What the task asks:
Nothing should appear in the answer except the lines from the one with "Given: Click the" through the end of the listing below, transcribed exactly and without pictures.

Data shown:
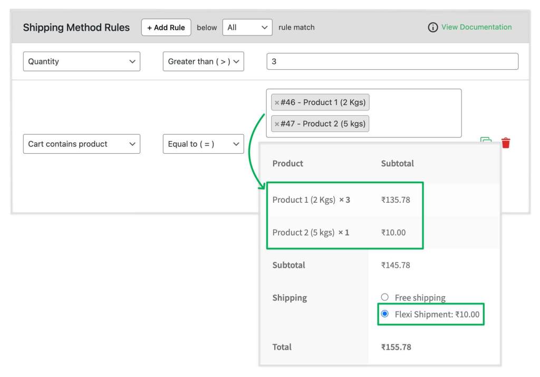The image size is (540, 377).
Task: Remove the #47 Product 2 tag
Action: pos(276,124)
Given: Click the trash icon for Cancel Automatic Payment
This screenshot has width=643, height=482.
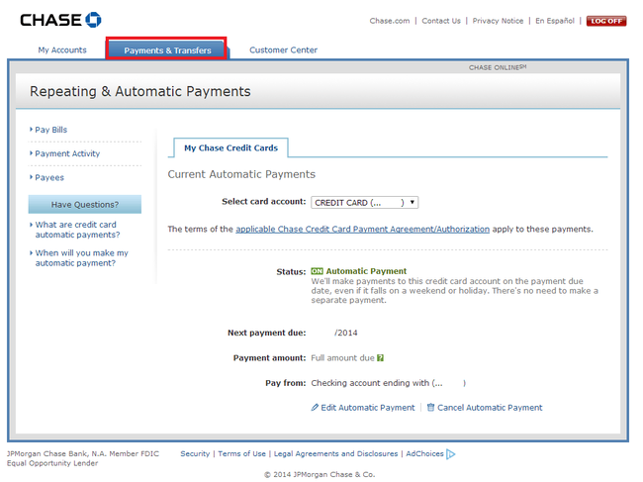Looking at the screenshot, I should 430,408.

Problem solution:
Given: Click the trash icon for Cancel Automatic Payment
This screenshot has width=643, height=482.
Looking at the screenshot, I should 430,408.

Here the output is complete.